#### Text block

What is thought to be responsible for this rise in blood pressure?
The researchers believe that part of the rise in children’s blood pressure is partly due to the rise in the numbers of children who are overweight or obese. In fact, the researchers have calculated that 29 percent of the rise in systolic blood pressure and 12 percent in the rise in diastolic blood pressure could be attributed to the increase in children’s weights.
According to previous research, the percentage of boys who were overweight had risen from 11.3 percent in 1988-1994 to 15.5 percent in 1999-2000. While the percentage of girls who were overweight had risen even more dramatically from 9.7 percent in 1988-1994 to 15.5 percent in 1999-2000.
Apart from being overweight or obese, the other main lifestyle factors that contribute to increased blood pressure are not getting enough physical activity and eating too much salt in the diet.
Could UK children’s blood pressure also be higher than previous generations?
The levels of childhood overweight and obesity are increasing in the UK, so it is more than likely that UK children’s blood pressure are also higher than previous generations.
Both Professor Graham MacGregor, chairman of the Blood Pressure Association, and Belinda Linda, head of medical information at the British Heart Foundation agree that the rise in UK children’s weights will mean that their blood pressure will be higher too. They are concerned that will lead to higher rates of high blood pressure in later life.
What can be done to reduce childhood obesity and children’s blood pressures?
Reduce the amount of salt in the daily diet
Many children eat more than the recommended daily amount of salt in their diet (see table below). Two of the main contributors to this are the salt found in processed foods (for example ready meals and crisps) and salt that is added while cooking.

########
#### Study material

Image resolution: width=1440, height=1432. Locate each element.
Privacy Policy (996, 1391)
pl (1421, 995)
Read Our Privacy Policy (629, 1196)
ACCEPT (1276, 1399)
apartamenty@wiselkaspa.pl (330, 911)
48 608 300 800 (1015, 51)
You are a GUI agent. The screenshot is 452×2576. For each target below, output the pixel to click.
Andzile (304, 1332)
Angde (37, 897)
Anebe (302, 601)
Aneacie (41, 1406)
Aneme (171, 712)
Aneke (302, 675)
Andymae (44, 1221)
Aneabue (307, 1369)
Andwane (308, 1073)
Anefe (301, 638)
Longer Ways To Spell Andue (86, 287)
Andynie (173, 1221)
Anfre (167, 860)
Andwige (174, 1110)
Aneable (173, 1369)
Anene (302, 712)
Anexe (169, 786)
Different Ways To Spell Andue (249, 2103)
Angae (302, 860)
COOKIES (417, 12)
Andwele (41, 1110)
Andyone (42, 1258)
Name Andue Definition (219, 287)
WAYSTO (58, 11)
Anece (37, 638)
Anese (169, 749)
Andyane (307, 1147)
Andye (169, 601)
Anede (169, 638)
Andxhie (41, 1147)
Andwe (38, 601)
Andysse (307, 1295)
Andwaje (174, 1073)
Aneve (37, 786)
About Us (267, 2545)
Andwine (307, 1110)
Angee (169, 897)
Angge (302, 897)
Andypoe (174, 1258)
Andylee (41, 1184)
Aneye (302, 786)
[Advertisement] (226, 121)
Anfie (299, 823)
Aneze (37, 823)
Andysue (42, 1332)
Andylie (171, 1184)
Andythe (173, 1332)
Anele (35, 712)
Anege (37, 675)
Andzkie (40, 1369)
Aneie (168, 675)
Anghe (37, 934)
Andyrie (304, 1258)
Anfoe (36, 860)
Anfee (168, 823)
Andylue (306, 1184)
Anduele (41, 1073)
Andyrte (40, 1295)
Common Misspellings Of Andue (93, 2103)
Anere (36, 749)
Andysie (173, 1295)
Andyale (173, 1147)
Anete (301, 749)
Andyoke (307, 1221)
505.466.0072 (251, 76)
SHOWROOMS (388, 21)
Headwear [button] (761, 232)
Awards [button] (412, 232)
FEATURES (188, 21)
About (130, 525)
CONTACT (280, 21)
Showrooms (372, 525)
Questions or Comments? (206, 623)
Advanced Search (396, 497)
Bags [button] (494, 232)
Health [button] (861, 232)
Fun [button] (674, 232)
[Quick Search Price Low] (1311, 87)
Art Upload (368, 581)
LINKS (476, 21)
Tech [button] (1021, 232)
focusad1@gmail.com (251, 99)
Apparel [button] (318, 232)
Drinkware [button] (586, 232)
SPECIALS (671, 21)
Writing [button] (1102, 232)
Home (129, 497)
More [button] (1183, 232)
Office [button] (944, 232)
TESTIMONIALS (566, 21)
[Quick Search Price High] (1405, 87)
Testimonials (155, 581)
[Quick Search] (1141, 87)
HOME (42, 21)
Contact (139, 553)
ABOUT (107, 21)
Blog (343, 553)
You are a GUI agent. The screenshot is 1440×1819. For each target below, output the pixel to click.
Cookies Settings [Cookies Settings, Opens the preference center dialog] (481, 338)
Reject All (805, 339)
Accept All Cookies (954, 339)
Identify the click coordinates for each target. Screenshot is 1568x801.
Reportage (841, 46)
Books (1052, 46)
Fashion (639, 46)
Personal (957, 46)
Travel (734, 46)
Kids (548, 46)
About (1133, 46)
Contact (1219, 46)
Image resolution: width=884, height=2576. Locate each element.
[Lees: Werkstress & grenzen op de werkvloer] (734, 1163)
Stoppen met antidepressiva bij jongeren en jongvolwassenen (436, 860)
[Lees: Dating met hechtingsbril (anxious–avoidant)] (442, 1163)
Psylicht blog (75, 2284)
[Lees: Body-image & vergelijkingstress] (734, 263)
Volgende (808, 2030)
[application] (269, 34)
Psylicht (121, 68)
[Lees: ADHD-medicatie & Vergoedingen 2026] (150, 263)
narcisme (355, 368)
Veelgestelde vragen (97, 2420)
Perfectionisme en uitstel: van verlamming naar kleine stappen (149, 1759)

########

Activity >> Repeat the passage on children's blood pressure, word for word, from "According to previous" to "9.7 percent in 1988-1994 to 15.5 percent in 1999-2000.".

Solution below >>
According to previous research, the percentage of boys who were overweight had risen from 11.3 percent in 1988-1994 to 15.5 percent in 1999-2000. While the percentage of girls who were overweight had risen even more dramatically from 9.7 percent in 1988-1994 to 15.5 percent in 1999-2000.